**Task to complete:**
In the material below, switch "Open" to "Select" and reproduce it with nothing else changed. Leave the pictures out of your answer.

───── Working data

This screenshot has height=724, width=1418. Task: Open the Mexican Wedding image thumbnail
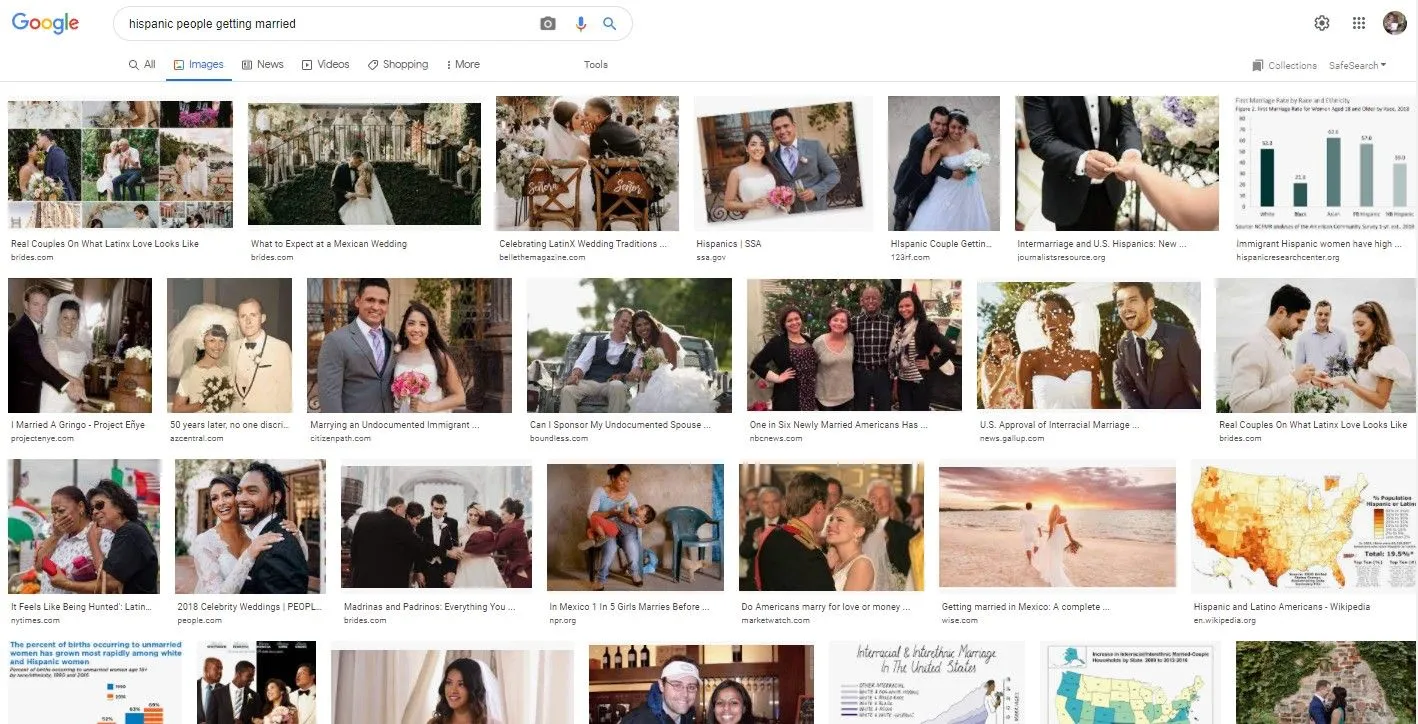tap(364, 163)
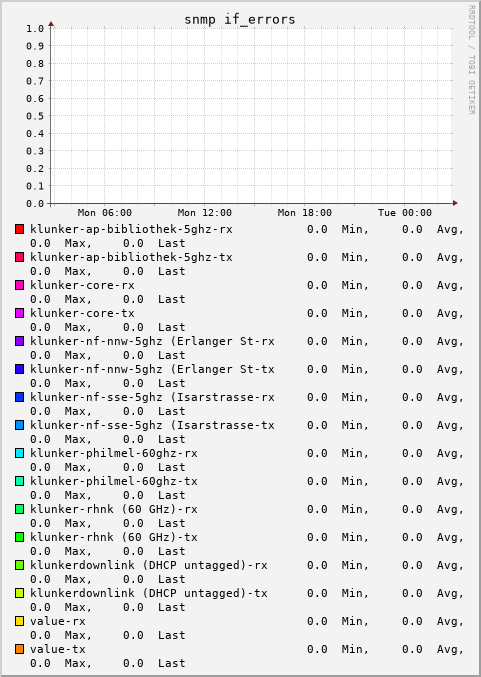Click the Tue 00:00 time axis label
Viewport: 481px width, 677px height.
[405, 212]
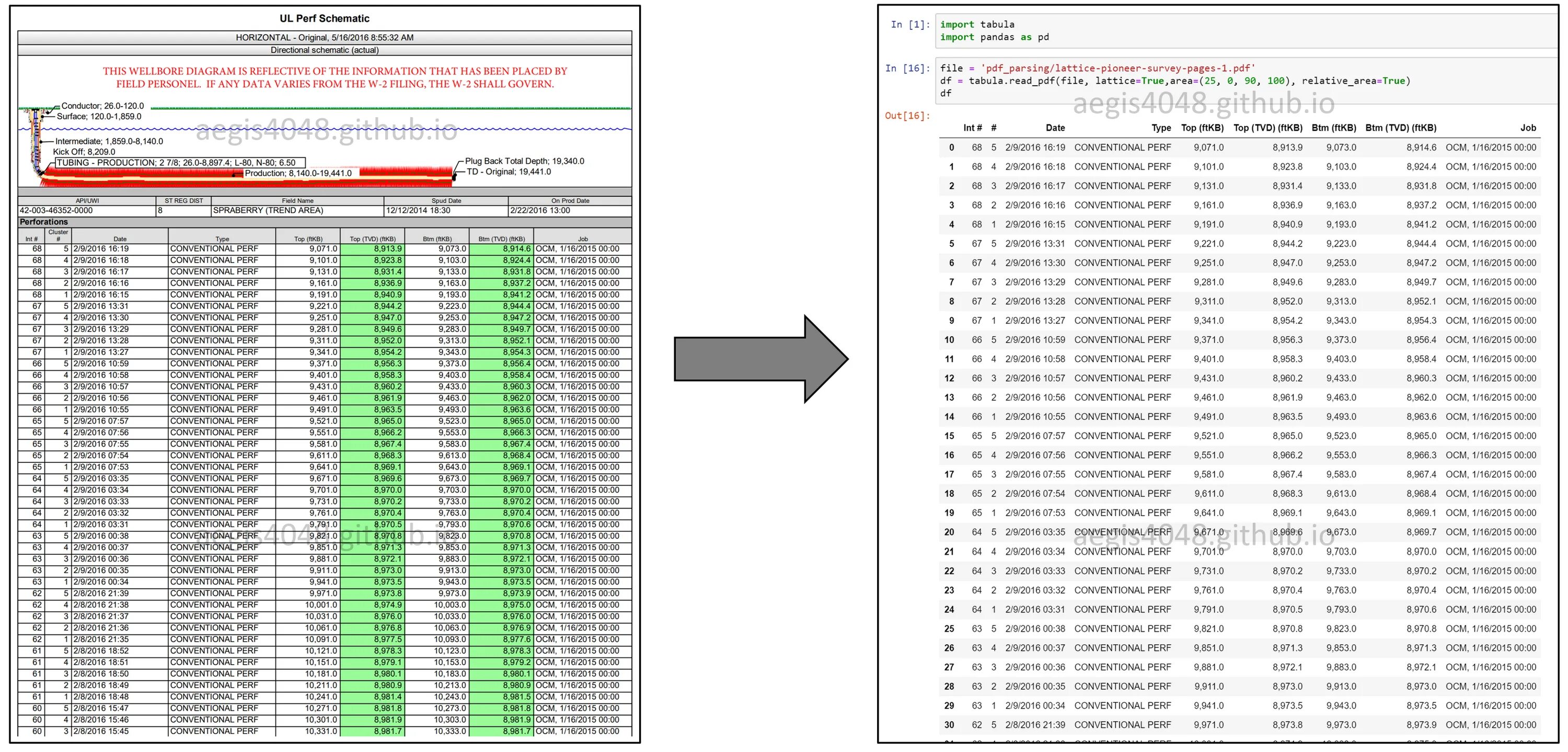Click the SPRABERRY (TREND AREA) field name
This screenshot has height=752, width=1568.
tap(268, 210)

──────────

**Written response:**
This screenshot has height=724, width=1418. Task: Select the Mexican Wedding image thumbnail
tap(364, 163)
Click the Tue 00:00 time axis label
Viewport: 481px width, 677px height.
[405, 212]
Click the SPRABERRY (TREND AREA) field name
This screenshot has height=752, width=1568.
tap(268, 210)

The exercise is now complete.